Word spread late last week that data visibility and security startup DataGravity had been acquired. At the time, though, it was unclear by whom. Now we know. It was HyTrust, a company that specializes in securing workloads that run in private and public clouds. The details of the deal were not disclosed, but over the course of its startup life, DataGravity had raised $92 million from the likes of Accel Partners, Andreessen Horowitz, CRV and General Catalyst.

HyTrust made the acquisition announcement in parallel with its latest funding announcements. The company today said that it has raised a $36 million Series E round led by Advance Venture Partners, with participation from its existing venture capital and strategic investors. These include Sway Ventures, Epic Ventures, Vanedge Capital, Trident Capital, Cisco, Fortinet, Intel and VMware.

Today’s investment brings the total investment into the Mountain View-based company to $95.5 million, excluding two debt financing rounds in 2015 and 2016 that totaled another $13 million.

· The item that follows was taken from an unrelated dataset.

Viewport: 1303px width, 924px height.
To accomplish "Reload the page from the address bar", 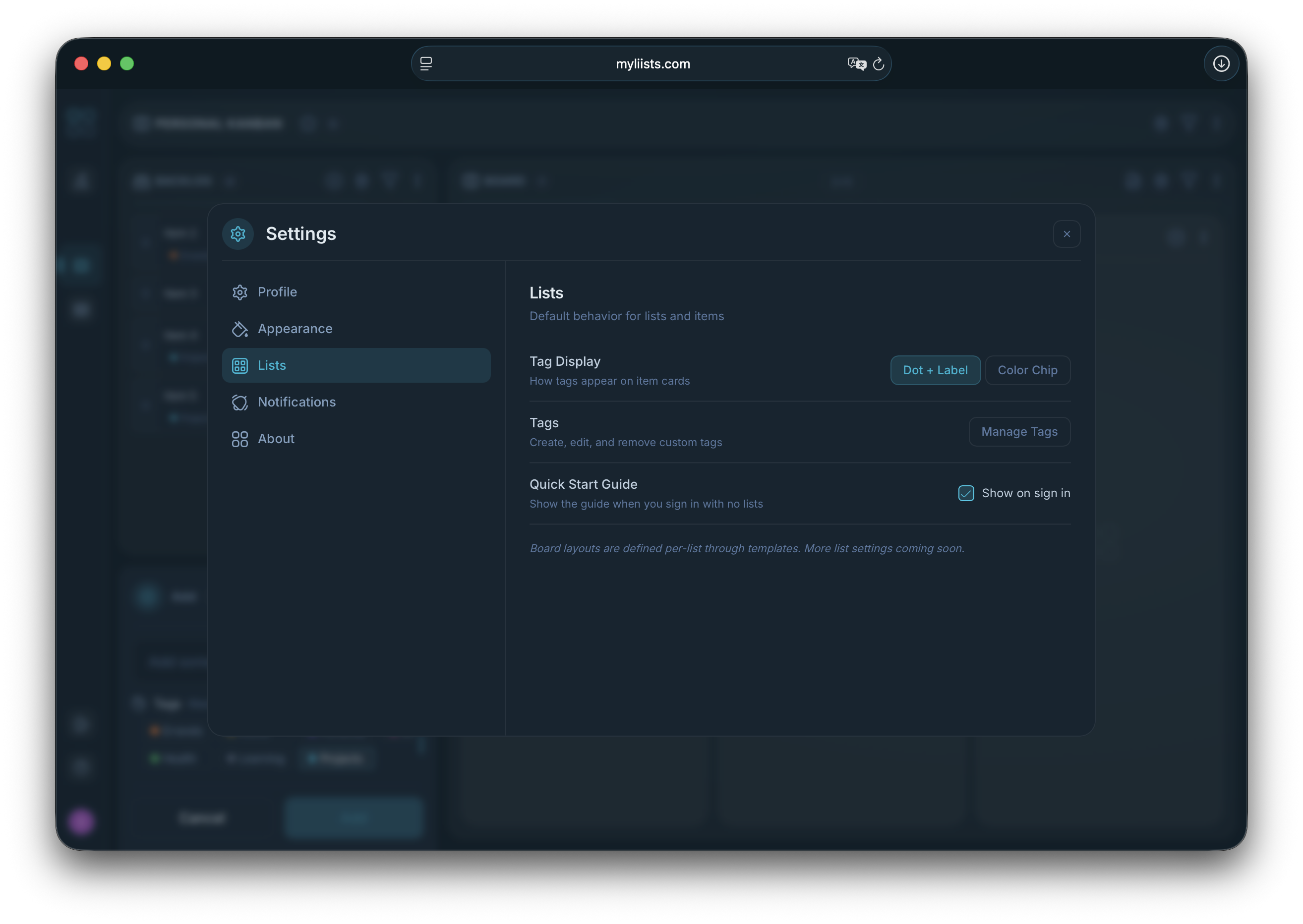I will (x=879, y=64).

While HyTrust has been around since 2007, there can be little doubt that interest in its services is probably growing rapidly right now as companies try to shield themselves from what looks like an ever-increasing security risk. “HyTrust is very well positioned to capitalize on a tremendous growth opportunity in the cloud security space,” said David ibnAle, a founding partner of AVP. “The need for security, automated compliance and policy enforcement for cloud infrastructure and data is critical in almost every industry, and HyTrust is front and center in this field.”

The company plans to use the new funding to expand its sales and marketing teams and fund new product development.

As for the acquisition, HyTrust says that it will use DataGravity’s technology to expand its data security solutions and to “further automate and enhance security policy enforcement for workload data.” DataGravity provides its users with tools to secure their data and, for example, help them adhere to local data privacy laws and recover after being hit with ransomware.

Given HyTrust’s focus on workloads and DataGravity’s focus on data, the two products should turn out to be pretty complementary. “The acquisition will accelerate the expansion of HyTrust’s platform capabilities and capitalize on the high-growth cloud security market,” writes Eric Chiu, HyTrust’s co-founder and president, in today’s announcement. “DataGravity’s data discovery and classification capabilities support HyTrust’s mission to deliver a security policy framework that provides customers with full visibility, insight and enforcement of policy across workloads. We couldn’t be more excited.”

A HyTrust spokesperson tells me that the company will continue to sell a re-branded version of DataGravity’s software and that it will continue to support DataGravity’s software customers that sign a new support contract with HyTrust.